CrimeFiles

Be the onchain detective: solve cases, unlock clues, and earn rewards.

CrimeFiles

Created At

ETHGlobal New Delhi

Project Description

CrimeFiles is an interactive detective game designed to run as a recurring event. The concept is to provide players with one new case every month. Each case remains active for 7 days, during which players investigate, interrogate suspects, and unlock clues. At the end of the 7-day period, the identity of the killer is automatically revealed using blocklock technology. Blocklock encrypts the real killer for a specified amount of time and only decrypts after the time (block number) has passed. The blocklock contract has already been written and committed in the repository and is part of the roadmap. For the demo, the priority is to show how the game runs end-to-end. Blocklock integration on Polygon inspiration taken from here: https://www.globenewswire.com/news-release/2025/05/28/3089389/0/en/Randamu-s-dcipher-Launches-on-Polygon-Unlocking-Scalable-Conditional-Encryption-for-Web3-Developers.html

When a new case begins, players are presented with a detailed background story, a timeline of events, and multiple suspects to investigate. Each suspect is powered by ASI agents that allow for interactive conversations. Players can both read and listen to the suspects’ responses, which creates a more immersive interrogation experience. The goal is to analyze the information, connect the dots, and figure out who the killer is before the case closes.

Hints and clues are an important part of progressing through the case. Currently, all hints are unlocked only through micropayments, enabled by Polygon in combination with x402. This gives players the choice of investing small amounts to gain quicker access to investigative advantages. These payments also form part of the economic loop of the game.

Before entering the flow of the case, the system uses self xyz to verify players. This process restricts access to anyone younger than 18, blocks participants from disallowed regions, and helps filter out bots to keep the player base fair and compliant.

As players investigate and reach their conclusions, they can lock in their final verdict by voting on the suspect they believe is guilty. For now, all fees collected through entry and hints are directed to the project’s account with the help of x402. After the case ends and the killer is revealed, rewards are distributed to the winners from this pool.

**Exercise requirements**
A) Reproduce word for word the part of the CrimeFiles project description that opens with the words containing "Hints and clues" and closes with "of the game.".
B) According to the CrimeFiles project description, what does the system use to verify players before they enter the flow of a case?
The rows have nothing to do with the CrimeFiles project description.

**Extracted records**

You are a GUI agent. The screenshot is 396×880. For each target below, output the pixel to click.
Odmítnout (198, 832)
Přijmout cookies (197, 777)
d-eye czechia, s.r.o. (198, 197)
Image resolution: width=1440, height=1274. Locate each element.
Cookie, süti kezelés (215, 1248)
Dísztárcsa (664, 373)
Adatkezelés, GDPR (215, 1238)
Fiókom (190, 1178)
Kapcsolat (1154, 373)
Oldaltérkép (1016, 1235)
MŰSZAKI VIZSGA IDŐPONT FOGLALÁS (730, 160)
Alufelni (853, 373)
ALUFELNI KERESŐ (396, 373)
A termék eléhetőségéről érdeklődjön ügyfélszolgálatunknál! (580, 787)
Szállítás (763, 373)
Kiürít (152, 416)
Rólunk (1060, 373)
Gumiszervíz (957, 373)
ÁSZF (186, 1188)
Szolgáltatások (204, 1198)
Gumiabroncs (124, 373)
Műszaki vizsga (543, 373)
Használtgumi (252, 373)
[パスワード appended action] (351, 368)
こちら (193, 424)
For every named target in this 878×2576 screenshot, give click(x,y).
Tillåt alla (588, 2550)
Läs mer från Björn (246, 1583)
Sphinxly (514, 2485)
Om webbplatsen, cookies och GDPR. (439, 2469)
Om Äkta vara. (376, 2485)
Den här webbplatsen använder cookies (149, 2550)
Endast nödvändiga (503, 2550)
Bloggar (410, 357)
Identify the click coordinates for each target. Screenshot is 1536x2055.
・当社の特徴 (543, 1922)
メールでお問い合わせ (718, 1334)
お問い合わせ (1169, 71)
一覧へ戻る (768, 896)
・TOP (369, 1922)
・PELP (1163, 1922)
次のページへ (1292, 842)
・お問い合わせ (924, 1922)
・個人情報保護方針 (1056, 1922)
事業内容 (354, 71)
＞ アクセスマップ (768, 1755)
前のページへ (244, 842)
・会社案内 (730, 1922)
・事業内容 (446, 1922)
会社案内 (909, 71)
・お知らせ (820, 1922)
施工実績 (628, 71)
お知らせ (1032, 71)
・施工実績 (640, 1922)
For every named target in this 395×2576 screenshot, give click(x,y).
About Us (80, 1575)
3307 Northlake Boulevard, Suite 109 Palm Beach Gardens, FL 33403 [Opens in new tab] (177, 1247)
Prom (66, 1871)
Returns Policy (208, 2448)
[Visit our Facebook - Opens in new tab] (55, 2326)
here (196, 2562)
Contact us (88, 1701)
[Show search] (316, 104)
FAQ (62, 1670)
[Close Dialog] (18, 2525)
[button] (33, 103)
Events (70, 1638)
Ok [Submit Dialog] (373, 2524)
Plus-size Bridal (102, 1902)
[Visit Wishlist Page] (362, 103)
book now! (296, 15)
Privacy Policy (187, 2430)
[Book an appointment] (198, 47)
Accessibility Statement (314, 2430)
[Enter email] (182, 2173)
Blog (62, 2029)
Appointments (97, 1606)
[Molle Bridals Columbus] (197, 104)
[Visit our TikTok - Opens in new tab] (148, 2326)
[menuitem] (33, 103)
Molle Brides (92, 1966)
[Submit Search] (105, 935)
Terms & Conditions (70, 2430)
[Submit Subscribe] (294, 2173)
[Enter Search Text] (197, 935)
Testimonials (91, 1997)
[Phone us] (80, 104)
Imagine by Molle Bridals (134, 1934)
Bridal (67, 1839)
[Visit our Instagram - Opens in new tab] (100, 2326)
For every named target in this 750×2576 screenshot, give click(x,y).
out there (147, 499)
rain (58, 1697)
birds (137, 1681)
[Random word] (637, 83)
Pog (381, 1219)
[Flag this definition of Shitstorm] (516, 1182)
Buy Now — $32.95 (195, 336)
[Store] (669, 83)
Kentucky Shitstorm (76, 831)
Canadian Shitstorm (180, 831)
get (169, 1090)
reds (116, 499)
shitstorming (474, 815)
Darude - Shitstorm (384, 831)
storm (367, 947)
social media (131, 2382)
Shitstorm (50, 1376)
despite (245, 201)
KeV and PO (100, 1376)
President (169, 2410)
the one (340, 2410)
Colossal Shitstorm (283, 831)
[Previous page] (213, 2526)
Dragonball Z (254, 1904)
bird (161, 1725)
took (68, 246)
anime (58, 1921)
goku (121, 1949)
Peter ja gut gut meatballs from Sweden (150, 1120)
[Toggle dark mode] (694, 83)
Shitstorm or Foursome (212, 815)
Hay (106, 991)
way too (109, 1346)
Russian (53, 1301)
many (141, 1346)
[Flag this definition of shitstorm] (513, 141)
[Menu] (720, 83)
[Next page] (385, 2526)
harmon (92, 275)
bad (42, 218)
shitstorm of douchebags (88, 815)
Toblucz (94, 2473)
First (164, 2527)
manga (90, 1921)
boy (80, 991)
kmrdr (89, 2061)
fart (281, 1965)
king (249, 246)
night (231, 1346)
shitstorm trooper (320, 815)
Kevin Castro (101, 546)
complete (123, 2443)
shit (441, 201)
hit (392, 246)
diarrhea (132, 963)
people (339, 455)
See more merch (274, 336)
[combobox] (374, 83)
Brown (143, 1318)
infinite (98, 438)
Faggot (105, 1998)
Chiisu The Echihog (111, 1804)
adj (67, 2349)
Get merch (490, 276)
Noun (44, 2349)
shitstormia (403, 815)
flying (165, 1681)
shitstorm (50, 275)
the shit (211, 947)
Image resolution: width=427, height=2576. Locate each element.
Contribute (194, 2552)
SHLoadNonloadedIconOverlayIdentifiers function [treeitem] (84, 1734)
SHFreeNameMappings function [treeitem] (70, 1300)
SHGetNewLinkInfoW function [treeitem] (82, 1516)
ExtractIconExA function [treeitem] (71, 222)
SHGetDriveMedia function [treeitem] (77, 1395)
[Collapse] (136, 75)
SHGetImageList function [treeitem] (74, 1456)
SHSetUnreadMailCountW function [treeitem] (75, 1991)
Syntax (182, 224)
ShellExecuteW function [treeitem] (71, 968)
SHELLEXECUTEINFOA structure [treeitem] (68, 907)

**Solutions in order**
A)
Hints and clues are an important part of progressing through the case. Currently, all hints are unlocked only through micropayments, enabled by Polygon in combination with x402. This gives players the choice of investing small amounts to gain quicker access to investigative advantages. These payments also form part of the economic loop of the game.

B) It uses self xyz.